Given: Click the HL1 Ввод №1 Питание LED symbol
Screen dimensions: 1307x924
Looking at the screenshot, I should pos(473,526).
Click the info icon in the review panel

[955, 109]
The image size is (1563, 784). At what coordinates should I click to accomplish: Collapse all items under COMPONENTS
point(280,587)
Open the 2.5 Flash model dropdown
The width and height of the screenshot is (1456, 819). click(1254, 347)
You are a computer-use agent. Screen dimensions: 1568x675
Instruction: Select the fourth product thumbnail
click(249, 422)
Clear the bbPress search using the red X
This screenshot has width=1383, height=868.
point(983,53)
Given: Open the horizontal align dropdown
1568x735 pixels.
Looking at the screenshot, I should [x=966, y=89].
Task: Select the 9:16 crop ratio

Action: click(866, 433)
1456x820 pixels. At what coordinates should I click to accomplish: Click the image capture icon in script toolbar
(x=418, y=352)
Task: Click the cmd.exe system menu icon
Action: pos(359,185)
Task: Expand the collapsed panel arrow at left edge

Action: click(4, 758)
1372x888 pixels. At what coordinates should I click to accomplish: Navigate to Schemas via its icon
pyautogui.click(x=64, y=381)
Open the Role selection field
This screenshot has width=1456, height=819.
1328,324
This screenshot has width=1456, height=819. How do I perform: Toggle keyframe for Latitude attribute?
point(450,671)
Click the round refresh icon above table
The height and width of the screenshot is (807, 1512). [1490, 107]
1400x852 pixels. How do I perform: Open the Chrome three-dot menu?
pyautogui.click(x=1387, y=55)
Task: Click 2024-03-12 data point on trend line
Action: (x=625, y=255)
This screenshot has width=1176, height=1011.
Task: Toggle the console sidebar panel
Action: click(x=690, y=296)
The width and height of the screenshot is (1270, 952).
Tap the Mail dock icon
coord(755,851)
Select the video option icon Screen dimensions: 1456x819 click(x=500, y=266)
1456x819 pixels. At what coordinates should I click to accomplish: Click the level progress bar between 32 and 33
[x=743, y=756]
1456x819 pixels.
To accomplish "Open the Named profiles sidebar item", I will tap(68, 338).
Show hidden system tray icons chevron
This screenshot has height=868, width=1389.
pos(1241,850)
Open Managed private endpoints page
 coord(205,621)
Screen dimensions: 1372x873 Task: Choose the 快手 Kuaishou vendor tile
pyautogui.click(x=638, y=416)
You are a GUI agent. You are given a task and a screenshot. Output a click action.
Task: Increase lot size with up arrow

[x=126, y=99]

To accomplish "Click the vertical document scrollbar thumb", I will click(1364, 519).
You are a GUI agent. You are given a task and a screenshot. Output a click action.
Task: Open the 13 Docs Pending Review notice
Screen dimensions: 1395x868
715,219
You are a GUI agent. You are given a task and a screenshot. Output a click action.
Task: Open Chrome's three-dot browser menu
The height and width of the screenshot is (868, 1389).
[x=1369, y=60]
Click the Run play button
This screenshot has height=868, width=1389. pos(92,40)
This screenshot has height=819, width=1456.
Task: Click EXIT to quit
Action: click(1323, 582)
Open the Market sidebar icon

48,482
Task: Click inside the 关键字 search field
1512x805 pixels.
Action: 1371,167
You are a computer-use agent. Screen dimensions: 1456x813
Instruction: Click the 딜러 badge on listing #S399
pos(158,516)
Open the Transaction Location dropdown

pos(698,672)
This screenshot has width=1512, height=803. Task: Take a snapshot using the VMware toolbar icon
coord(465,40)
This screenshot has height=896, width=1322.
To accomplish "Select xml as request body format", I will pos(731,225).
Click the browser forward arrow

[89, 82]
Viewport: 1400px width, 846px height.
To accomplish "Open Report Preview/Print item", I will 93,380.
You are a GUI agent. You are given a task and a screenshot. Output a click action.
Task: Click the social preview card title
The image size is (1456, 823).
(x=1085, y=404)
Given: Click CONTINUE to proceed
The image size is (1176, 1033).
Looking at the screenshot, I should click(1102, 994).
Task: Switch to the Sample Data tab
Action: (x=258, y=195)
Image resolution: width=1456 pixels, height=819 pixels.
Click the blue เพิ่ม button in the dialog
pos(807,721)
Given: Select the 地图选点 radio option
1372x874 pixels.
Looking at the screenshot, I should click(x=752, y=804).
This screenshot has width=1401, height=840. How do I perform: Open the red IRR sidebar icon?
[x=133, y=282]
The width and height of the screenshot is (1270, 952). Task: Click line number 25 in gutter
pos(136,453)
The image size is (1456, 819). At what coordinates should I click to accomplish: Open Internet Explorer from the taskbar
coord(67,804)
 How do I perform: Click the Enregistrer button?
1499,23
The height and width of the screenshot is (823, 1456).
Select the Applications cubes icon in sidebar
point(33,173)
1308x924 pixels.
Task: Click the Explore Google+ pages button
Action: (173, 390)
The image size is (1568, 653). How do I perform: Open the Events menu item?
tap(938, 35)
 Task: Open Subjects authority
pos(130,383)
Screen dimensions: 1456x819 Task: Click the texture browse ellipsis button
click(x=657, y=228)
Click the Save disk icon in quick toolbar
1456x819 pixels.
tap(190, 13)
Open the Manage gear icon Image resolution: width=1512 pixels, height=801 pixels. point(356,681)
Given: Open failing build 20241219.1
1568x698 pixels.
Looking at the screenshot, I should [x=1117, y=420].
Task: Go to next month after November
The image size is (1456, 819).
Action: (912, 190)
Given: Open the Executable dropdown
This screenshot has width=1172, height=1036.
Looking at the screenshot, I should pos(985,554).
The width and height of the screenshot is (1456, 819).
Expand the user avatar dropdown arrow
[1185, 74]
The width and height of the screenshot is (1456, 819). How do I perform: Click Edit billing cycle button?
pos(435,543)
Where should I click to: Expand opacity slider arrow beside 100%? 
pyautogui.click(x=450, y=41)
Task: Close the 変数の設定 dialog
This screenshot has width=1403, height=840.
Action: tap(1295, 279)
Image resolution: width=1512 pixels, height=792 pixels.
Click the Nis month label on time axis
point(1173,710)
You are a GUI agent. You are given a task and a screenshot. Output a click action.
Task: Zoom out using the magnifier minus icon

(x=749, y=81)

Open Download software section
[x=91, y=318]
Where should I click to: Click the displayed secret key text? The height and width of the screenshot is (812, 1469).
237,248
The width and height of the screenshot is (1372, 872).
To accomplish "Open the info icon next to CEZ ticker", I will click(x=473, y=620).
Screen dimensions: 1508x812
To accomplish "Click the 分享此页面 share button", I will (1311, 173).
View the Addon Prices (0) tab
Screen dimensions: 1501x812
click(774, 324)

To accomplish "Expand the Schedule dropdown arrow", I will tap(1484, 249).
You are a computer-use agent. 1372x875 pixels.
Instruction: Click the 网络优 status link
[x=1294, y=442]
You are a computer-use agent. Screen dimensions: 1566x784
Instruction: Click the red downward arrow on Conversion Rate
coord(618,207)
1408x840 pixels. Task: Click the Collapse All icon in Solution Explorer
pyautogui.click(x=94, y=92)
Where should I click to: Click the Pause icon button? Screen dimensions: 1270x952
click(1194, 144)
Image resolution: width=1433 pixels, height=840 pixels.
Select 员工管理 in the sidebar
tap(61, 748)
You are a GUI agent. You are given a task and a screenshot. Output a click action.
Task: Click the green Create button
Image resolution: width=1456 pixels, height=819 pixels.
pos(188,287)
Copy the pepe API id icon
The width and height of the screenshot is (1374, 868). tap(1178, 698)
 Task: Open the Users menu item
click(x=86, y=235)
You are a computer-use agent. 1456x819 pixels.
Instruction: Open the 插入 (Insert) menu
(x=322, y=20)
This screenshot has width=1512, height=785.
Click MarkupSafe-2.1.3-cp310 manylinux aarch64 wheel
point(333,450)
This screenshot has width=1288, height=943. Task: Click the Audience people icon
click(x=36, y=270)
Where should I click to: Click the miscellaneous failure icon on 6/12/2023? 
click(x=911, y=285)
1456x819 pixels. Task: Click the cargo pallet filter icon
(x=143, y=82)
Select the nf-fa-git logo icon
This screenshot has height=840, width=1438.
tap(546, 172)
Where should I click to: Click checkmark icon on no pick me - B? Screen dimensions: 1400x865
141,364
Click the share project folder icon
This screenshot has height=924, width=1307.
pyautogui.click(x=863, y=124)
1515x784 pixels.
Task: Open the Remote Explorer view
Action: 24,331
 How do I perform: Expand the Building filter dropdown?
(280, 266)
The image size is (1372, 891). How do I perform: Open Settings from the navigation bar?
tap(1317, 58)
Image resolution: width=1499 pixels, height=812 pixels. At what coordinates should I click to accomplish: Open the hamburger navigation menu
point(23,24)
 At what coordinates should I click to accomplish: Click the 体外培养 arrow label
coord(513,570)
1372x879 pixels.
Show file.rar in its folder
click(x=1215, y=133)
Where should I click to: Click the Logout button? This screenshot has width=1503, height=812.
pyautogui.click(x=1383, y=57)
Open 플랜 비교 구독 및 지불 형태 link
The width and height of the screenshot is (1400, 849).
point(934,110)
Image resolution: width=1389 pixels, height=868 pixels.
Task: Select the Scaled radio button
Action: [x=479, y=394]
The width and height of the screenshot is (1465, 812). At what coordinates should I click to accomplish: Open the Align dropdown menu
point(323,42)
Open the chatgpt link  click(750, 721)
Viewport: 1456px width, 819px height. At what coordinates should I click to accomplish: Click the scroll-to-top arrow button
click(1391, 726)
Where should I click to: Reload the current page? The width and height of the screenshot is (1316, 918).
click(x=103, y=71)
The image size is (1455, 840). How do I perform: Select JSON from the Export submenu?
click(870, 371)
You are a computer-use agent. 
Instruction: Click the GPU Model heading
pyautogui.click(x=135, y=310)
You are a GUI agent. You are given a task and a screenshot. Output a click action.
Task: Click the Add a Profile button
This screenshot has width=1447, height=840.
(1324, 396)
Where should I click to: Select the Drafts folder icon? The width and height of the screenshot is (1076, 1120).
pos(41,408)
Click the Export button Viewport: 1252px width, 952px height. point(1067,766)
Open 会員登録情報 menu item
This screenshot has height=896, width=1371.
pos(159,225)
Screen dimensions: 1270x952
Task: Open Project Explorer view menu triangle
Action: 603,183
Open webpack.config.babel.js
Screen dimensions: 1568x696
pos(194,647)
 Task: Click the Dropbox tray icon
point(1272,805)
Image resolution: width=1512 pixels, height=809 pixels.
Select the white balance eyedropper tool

> What is needed
In the records above, some lines may contain the word "search"; copy every one of them.

> Exercise response
Clear the bbPress search using the red X
Task: Click inside the 关键字 search field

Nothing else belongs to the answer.